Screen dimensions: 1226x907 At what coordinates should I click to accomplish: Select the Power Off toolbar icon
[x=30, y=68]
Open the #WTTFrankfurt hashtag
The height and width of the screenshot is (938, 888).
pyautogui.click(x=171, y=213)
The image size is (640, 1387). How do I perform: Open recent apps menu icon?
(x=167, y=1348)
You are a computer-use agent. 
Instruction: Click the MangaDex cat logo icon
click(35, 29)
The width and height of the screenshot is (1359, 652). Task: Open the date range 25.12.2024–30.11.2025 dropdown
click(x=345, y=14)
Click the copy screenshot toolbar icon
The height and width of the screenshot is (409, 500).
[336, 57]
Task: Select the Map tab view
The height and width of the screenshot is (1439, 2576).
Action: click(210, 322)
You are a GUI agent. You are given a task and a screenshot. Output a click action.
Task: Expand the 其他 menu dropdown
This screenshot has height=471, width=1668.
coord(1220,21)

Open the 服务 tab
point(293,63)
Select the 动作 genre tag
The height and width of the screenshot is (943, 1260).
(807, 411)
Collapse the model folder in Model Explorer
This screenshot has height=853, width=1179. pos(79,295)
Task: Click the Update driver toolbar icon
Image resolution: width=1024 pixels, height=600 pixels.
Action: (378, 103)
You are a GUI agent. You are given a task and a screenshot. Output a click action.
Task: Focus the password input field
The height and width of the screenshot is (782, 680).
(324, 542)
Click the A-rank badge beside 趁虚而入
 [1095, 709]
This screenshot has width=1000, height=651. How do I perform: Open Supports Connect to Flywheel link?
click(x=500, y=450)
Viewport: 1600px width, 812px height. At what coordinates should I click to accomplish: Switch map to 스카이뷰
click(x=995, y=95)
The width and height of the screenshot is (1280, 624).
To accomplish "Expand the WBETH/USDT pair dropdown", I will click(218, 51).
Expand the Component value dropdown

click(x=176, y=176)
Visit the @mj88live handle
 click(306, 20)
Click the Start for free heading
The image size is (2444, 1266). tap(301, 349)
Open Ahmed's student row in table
◇ ◇ ◇ ◇
The task:
Set the lines down exactly as they stand, beginning at the one that contains "Click the Start for free heading" and stopping after the last line of the entries above.

Exercise result:
Click the Start for free heading
The image size is (2444, 1266). tap(301, 349)
Open Ahmed's student row in table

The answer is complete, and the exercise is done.